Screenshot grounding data
▼▼▼

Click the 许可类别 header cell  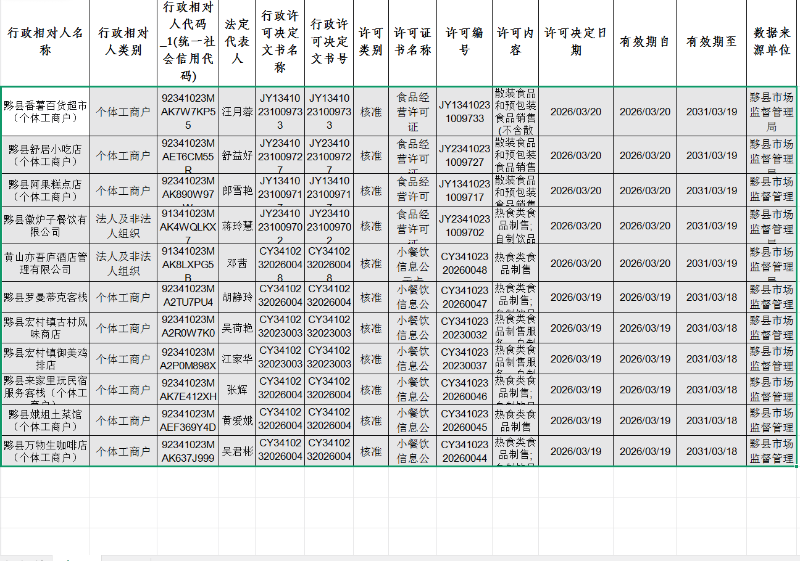pos(370,41)
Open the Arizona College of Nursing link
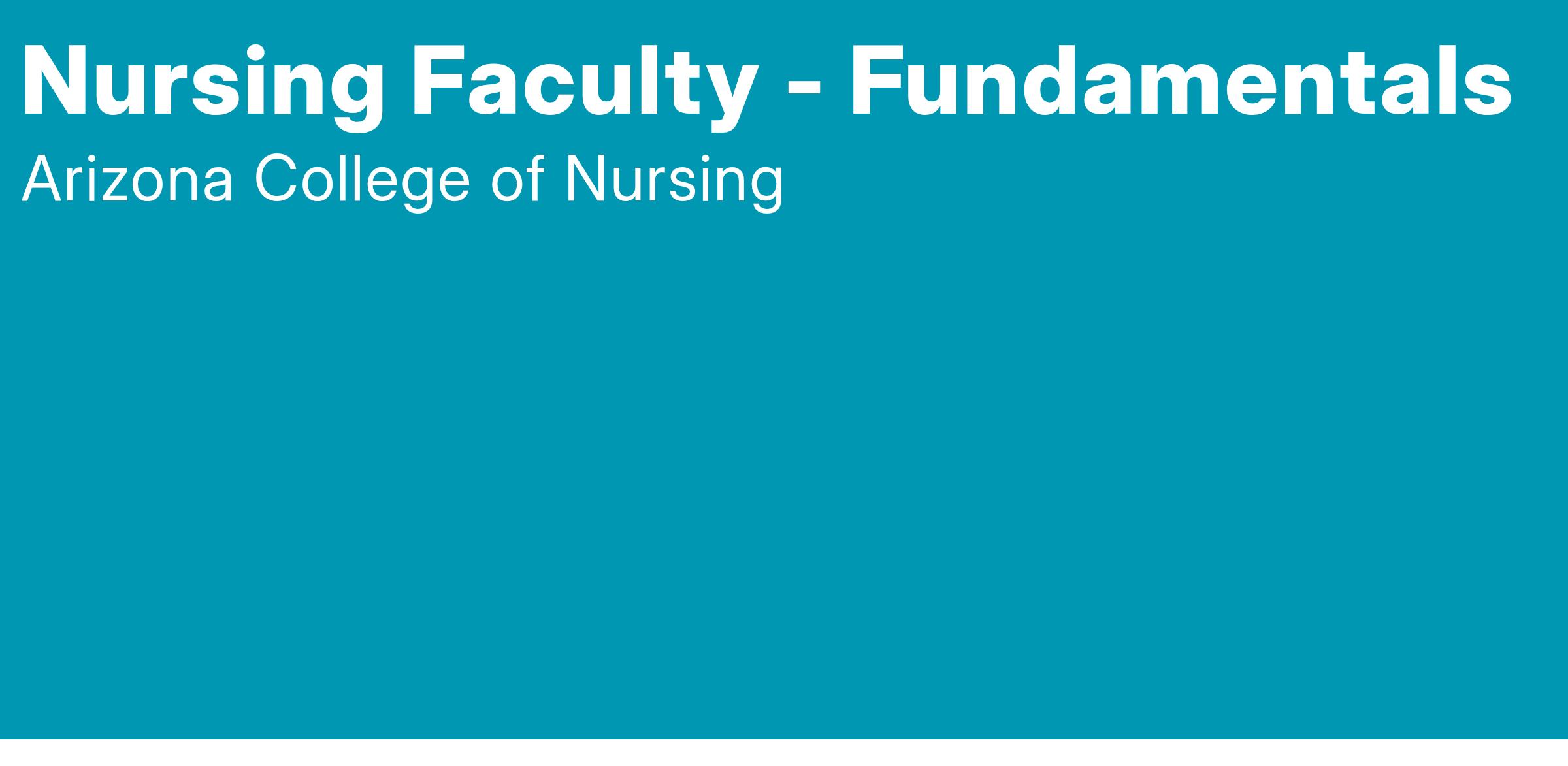The image size is (1568, 766). 402,180
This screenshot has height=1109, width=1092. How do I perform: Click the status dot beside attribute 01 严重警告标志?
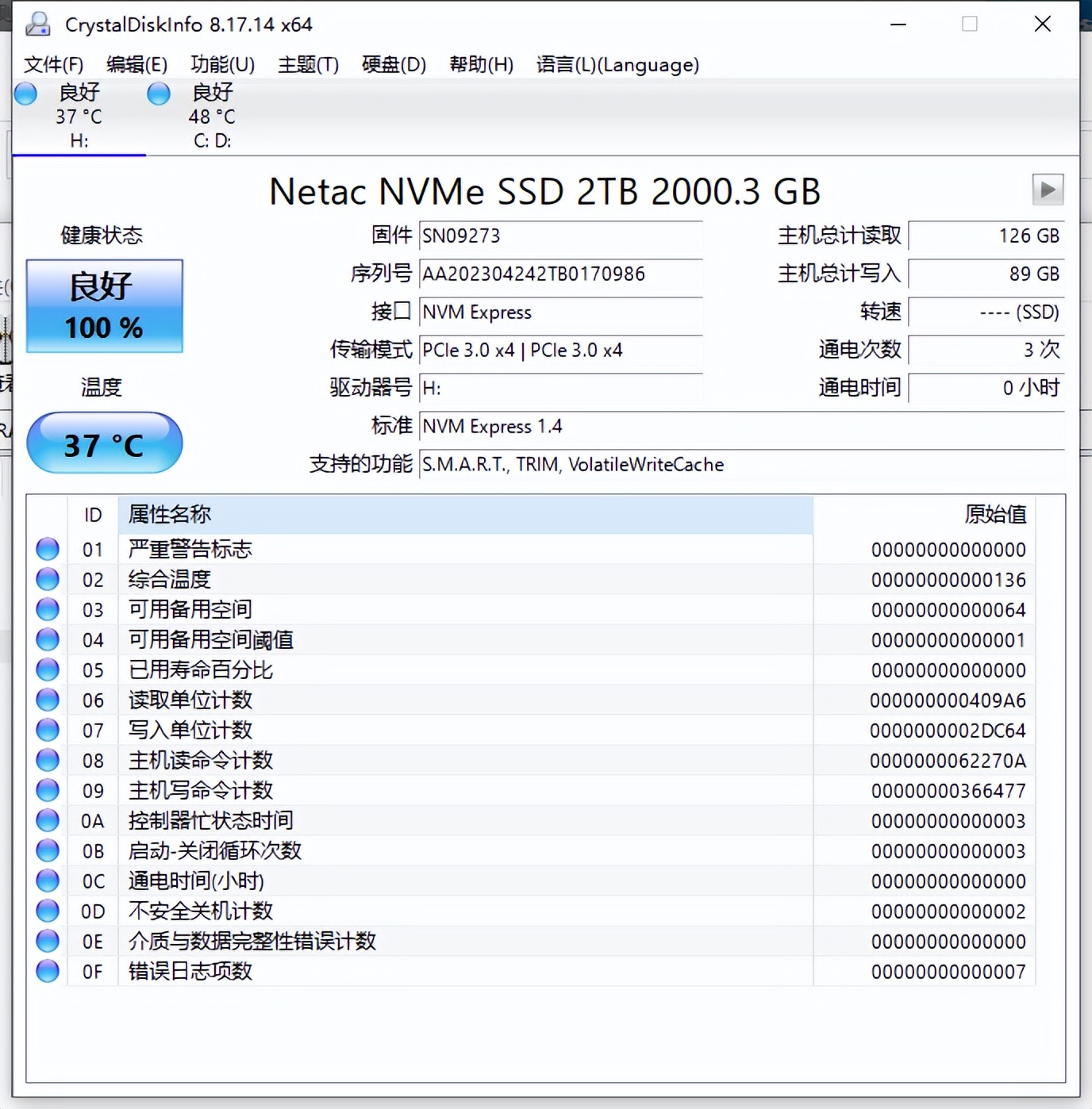tap(47, 548)
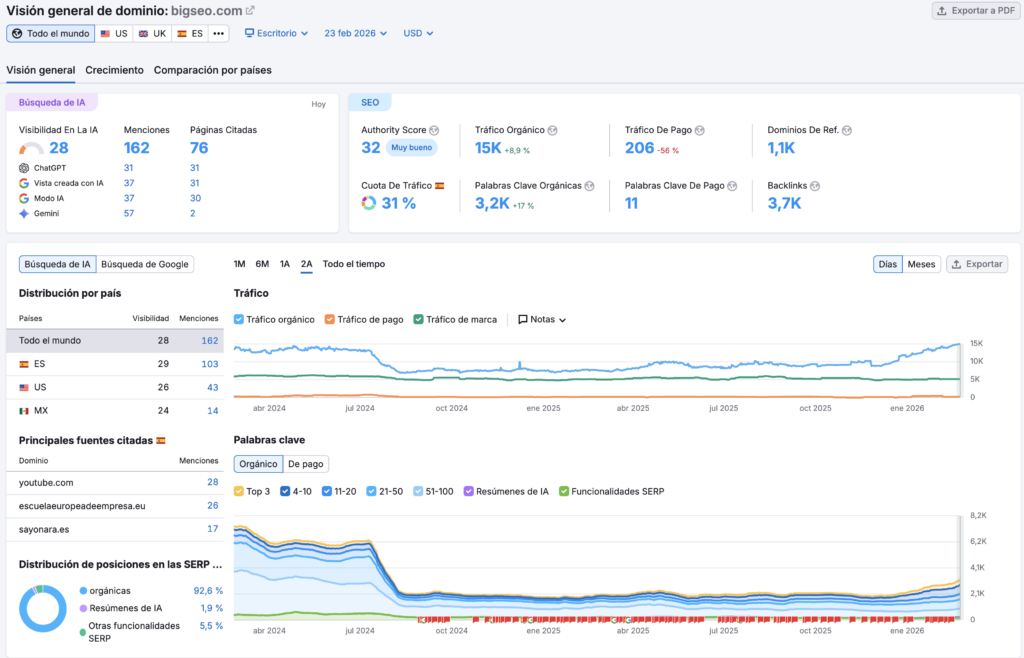Screen dimensions: 1024x658
Task: Uncheck the Tráfico orgánico checkbox
Action: pos(239,320)
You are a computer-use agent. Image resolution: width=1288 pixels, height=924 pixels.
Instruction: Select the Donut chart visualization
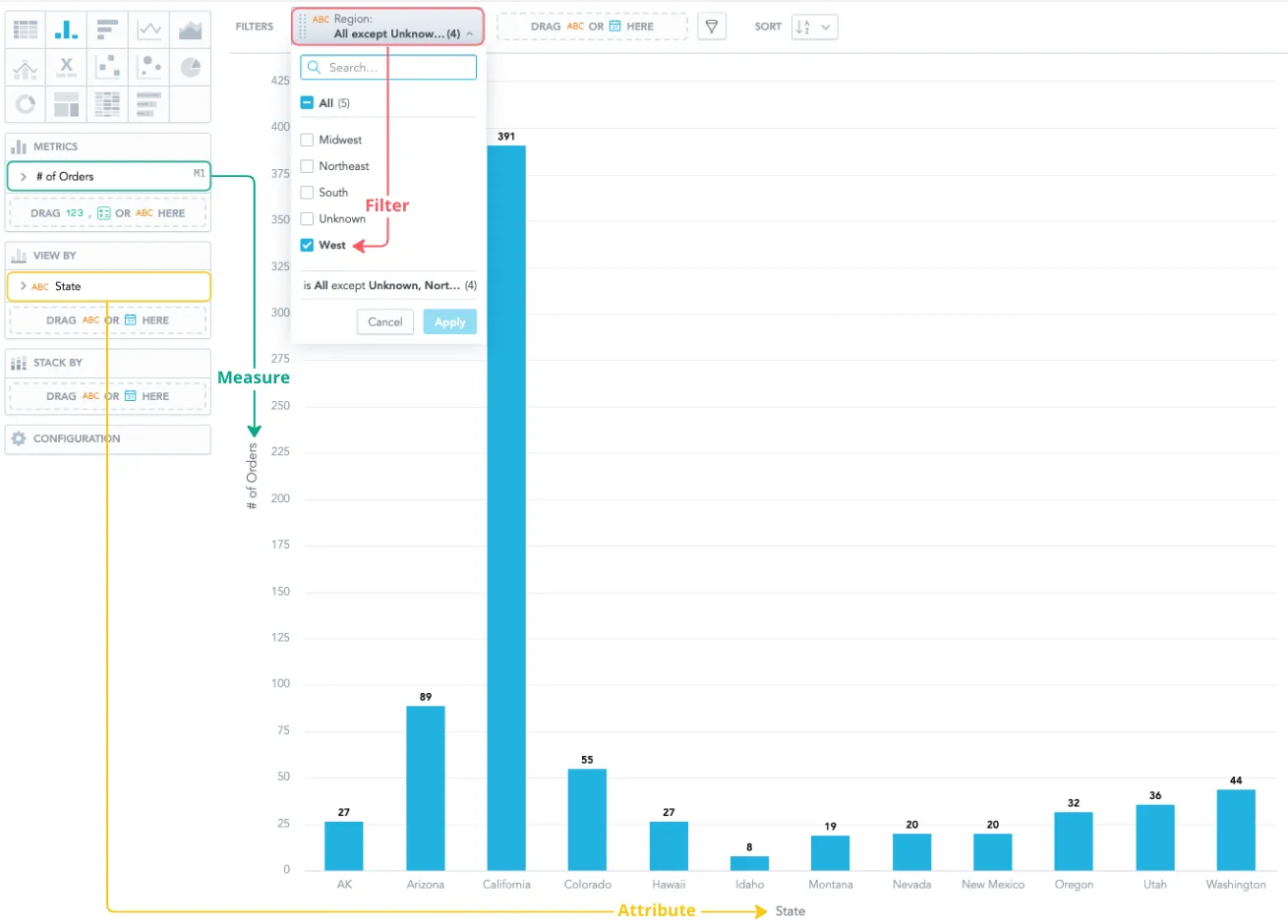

▲▲▲

● Directions for this task: Nothing but an exact copy is needed, covering the lines from the line with "Open the Arizona College of Nursing link" through the last line of the entries, pictures excluded.

● Solution:
Open the Arizona College of Nursing link
The image size is (1568, 766). 402,180
This screenshot has height=1109, width=1092. How do I perform: Click the status dot beside attribute 01 严重警告标志?
tap(47, 548)
Screen dimensions: 1024x658
Task: Uncheck the Tráfico orgánico checkbox
Action: pos(239,320)
You are a computer-use agent. Image resolution: width=1288 pixels, height=924 pixels.
Instruction: Select the Donut chart visualization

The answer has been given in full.